EFCC activities and findings highlight much of what was learned through the Initiative. But an analysis of what was learned in light of current trends points to some clear implications for future programming and challenges facing philanthropic organizations, nonprofits, and other institutions with an interest in promoting stability in communities of color. The implications and challenges identified through EFCC activities cluster around issues of timing, trust, and tools.
Stakeholders at many levels recognize that focusing on endowment funds may be a well-timed opportunity for communities of color.
Social expectations, corporate downsizing, and public policy trends – especially welfare reform and devolution – are signaling a need for communities of color to gear up even more toward self-empowerment. Among other things, this will mean taking the initiative to nurture, guide, and sustain the philanthropic growth and stability within the respective communities. These changing expectations are rooted in shifting perceptions about who is responsible for improving people’s lives and community circumstances. "Self-help" principles figure as important elements in this age of accountability. Rather than looking to government or corporate resources to solve social problems, individuals, families, and communities are expected to improve their own lots.

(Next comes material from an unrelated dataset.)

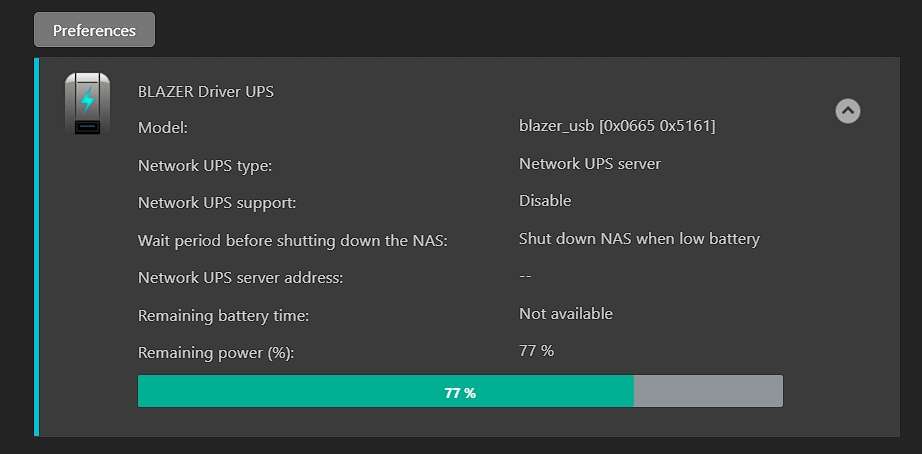Click the Model label

click(163, 128)
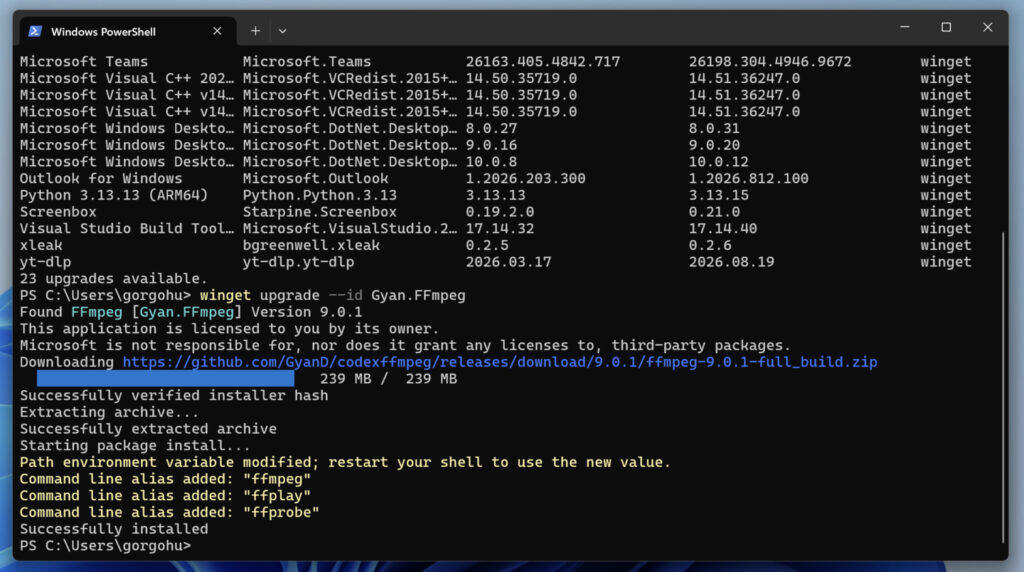Minimize the terminal window
Image resolution: width=1024 pixels, height=572 pixels.
coord(904,27)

Under the circumstances, charitable organizations and nonprofits serving communities of color are feeling increased pressure to address community issues. But with resources primarily focused on operations, their capacity to look beyond immediate needs is limited. In this environment, EFCC’s focus on increasing the available resources and fiscal security of philanthropies serving ethnic populations represents a promising new tool. The notion of building a solid base within communities of color to address community needs today and tomorrow promises an option for getting off the fund-seeking "treadmill" and planning for the long term.
Philosophically, the self-determination that endowment funds would enhance within communities of color has great appeal among donors, community leaders, and nonprofit decision makers alike. Influential individuals in communities of color are looking for ways to secure solid futures for their people, traditions, and institutions. They want to capitalize on the improved economic circumstances of some to build more promising futures for all. The enthusiastic response of these stakeholders throughout the EFCC process suggests that they see endowment building as a timely option for capitalizing on the diverse perceptions, motivations, resources, and linkages of communities of color to strengthen philanthropic and nonprofit organizations.

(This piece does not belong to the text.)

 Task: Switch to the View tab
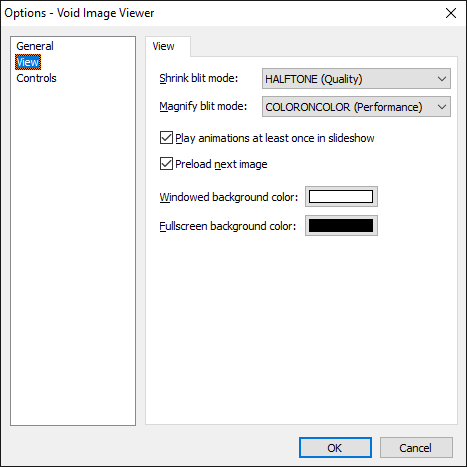point(163,46)
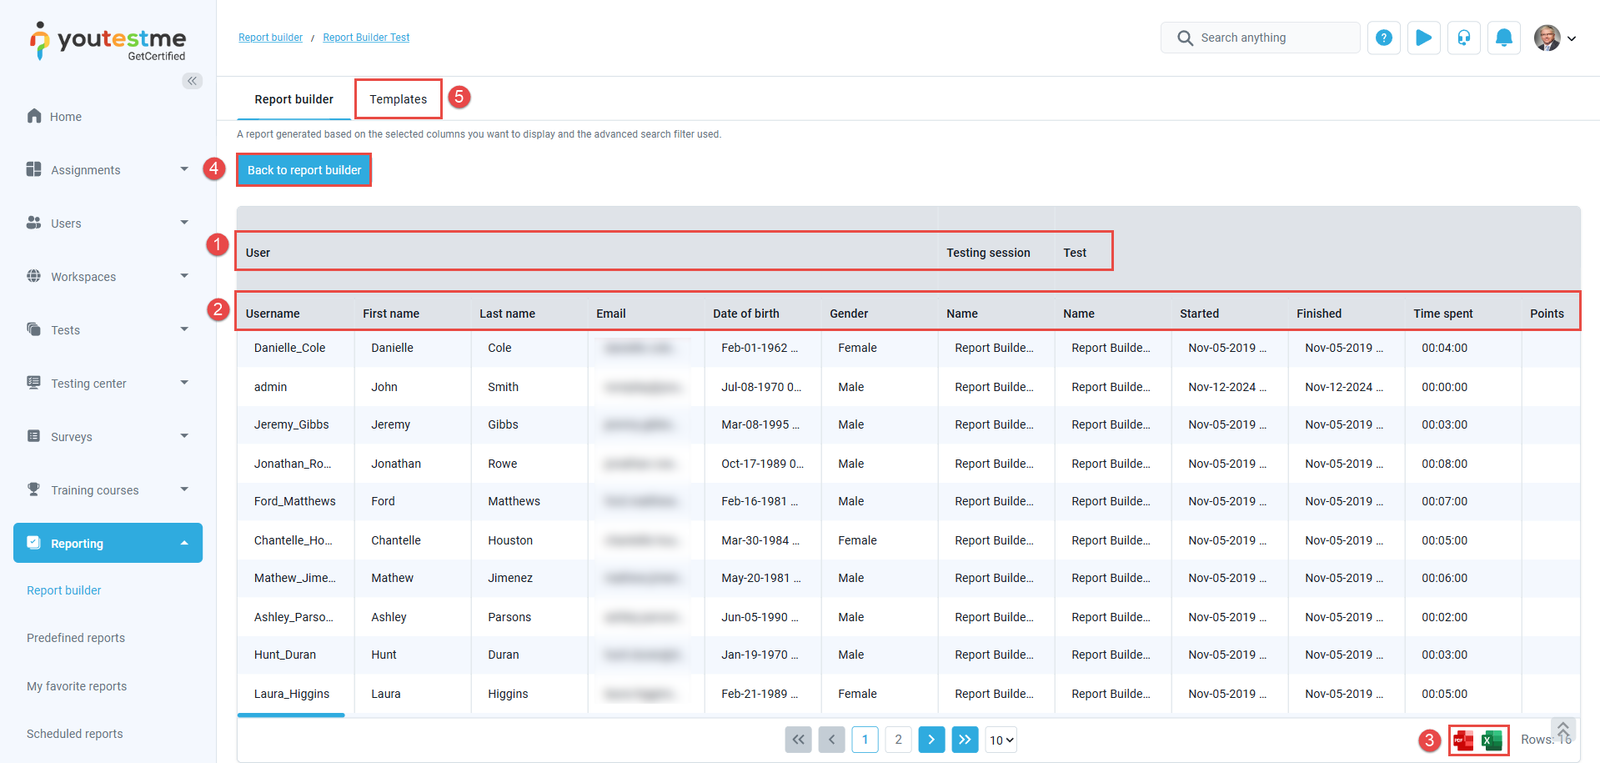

Ethnic endowments offer philanthropies access to untapped resources, and communities of color control over their growing assets.
Despite indications of growing wealth among members of communities of color, mainstream philanthropic organizations do not appear to be making a concerted effort to reach out to these potential donors based on their ethnicity or cultural background. Yet EFCC findings underscore that appeals based on ethnicity – funds of and for members of a particular group – have the potential to attract new donors to philanthropy and increase a community’s charitable resources. Understanding and addressing this reticence to focus on ethnic-specific endowments is one of the challenges yet to be faced.
Council on Foundations focus group and interview data indicate that, for some community foundation CEOs and trustees, the appeal of tapping new resources through ethnic funds is overshadowed by the fear of fragmenting the community through ethnic-specific appeals. EFCC findings did not conclusively refute this concern. But they also did not uncover any strong support for it. Findings only point to a longstanding suspicion of established institutions among communities of color and an unfamiliarity and vague unease about approaching donors as members of a specific ethnic group among philanthropies. Without additional inquiry, testing, and analysis, this particular challenge will remain a barrier to expanding endowments in communities of color.
Yet part of the appeal of ethnic funds among donors of color appears to be rooted in trust issues. Potential donors of color are less familiar with planned giving, endowments, and the workings of mainstream philanthropy. Under the circumstances, they are reticent to cede control of their assets to traditional institutions. Endowments to ethnic-specific funds – funds earmarked for issues important to a particular part of the community by members of that community – may be the best way to connect donors of color with institutions, and build mutual trust and respect. In the long run, ethnic endowments, rather than dividing current philanthropic resources, may offer the most promising approach for accessing new funds.
Additional investment is needed to develop the tools necessary to identify best practices for endowment building in diverse communities.
Endowments represent sustainable funds available to assist communities in addressing their challenges. Ethnic endowments have the potential to strengthen communities of color and provide reserves to tackle tough problems over the long term. However, philanthropies and nonprofits targeting ethnic communities currently focus on securing operating support rather than development. EFCC findings illustrate that these organizations possess promising linkages with existing networks of potential donors. But an influx of expertise and other resources will be needed to capitalize on the diversity of these groups and secure endowments for future stability.
Findings suggest that both organizational and donor development support is needed to build on EFCC activities. Systematic data collection, assistance in reaching and educating key audiences, access to legal and financial expertise, training and networking to bring together groups with a common interest in the philanthropic stability of communities of color – all these are needed to position philanthropies and nonprofits to move forward.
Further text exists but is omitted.